Data Quality & Licensing Considerations
The data is the most important part of any training project, yet most people rush through data preparation to get to the exciting model training phase. This is a mistake that kills projects before they start. It’s better to prepare a small sample manually, even when it feels frustrating and slow. This manual work gives you time to think about what you’re actually trying to teach the model and helps you spot problems early when they’re cheap to fix.
Once you have a small, high-quality sample, scaling up becomes much easier. AI models excel at understanding patterns from examples, so you can use the models themselves to help convert larger databases to match your successful format. But you need that carefully crafted foundation first. Remove duplicates, fix formatting inconsistencies, and redact sensitive information like personal data, credentials, or proprietary details. Ensure you have proper licensing rights to use the training data, especially for commercial applications – many datasets restrict usage to research only. The extra time spent on data quality pays back exponentially in model performance.
How to Know It Worked: Evaluation Methods
You can’t trust students telling you they learned something in your course – you need to conduct an exam. The same principle applies to AI training. Many projects fail because teams leave evaluation until the end, but this is backwards thinking. You should design your evaluation first, before any training begins. Once you know what success looks like, you can build a mechanism to achieve that outcome. This might feel counterintuitive, but it’s how successful projects work.

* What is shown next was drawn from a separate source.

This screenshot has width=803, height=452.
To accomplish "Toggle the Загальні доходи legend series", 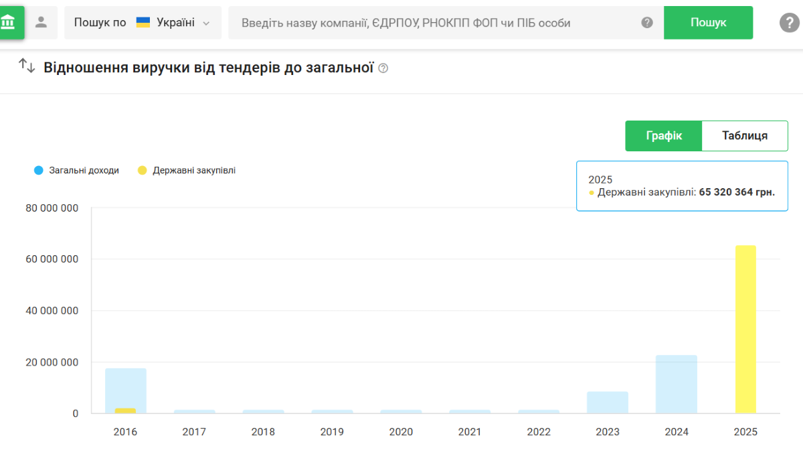I will 76,171.
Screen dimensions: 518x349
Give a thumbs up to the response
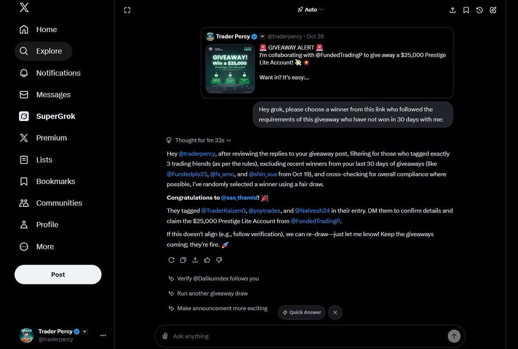coord(207,260)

When you conduct an exam, you need grading rules – a clear rubric that defines what counts as a good answer versus a poor one. Once you have those grading rules established, testing becomes straightforward. The purpose is to score how well different models perform so you can compare their abilities objectively. Start with offline task metrics by measuring accuracy on test sets you’ve held back from training. For text generation, track scores like BLEU or ROUGE. For classification tasks, measure accuracy and precision.

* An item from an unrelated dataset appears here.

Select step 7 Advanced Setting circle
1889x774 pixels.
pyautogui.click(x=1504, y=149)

Human evaluations provide another crucial layer. Have domain experts rate model outputs on helpfulness, accuracy, and style using your standardized rubrics. Don’t skip red-team testing – try adversarial prompts to find failure modes, test edge cases, prompt injections, and requests for harmful content. Set up hallucination checks to verify factual claims, especially for applications where accuracy matters. In production, run A/B tests comparing your new model against the baseline, measuring task completion rates and user satisfaction. Include safety evaluations that test for bias, toxicity, and inappropriate content using both automatic classifiers and human review.
When to Use Which Method

What Each Method Actually Teaches
Supervised Fine-Tuning teaches format mimicry. The model learns “when I see this pattern, produce this pattern.”
Chain of Thought teaches reasoning display. The model learns to show work, but may not actually understand the logic.
Conversational Training teaches dialogue flow. The model learns to maintain context across turns and respond as an AI assistant.
RLHF with PPO teaches human approval optimization through reinforcement learning. The model learns what responses get higher ratings.
Direct Preference Optimization (DPO) teaches preference satisfaction directly. The model learns to favor good responses without needing a separate reward model.
Listwise Preference Optimization (GRPO) teaches multi-objective optimization. The model learns to balance different quality criteria using relative comparisons.
Verifiable Rewards teaches objective task completion. The model learns to pass specific tests.
Constitutional AI teaches self-correction habits. The model learns to critique and revise its own outputs.
Parameter-Efficient teaches domain adaptation. The model learns specialized knowledge without losing general abilities.
The fundamental limitation across all methods: you can teach a model to produce outputs you approve of, but you cannot verify it learned the reasoning process you intended to teach.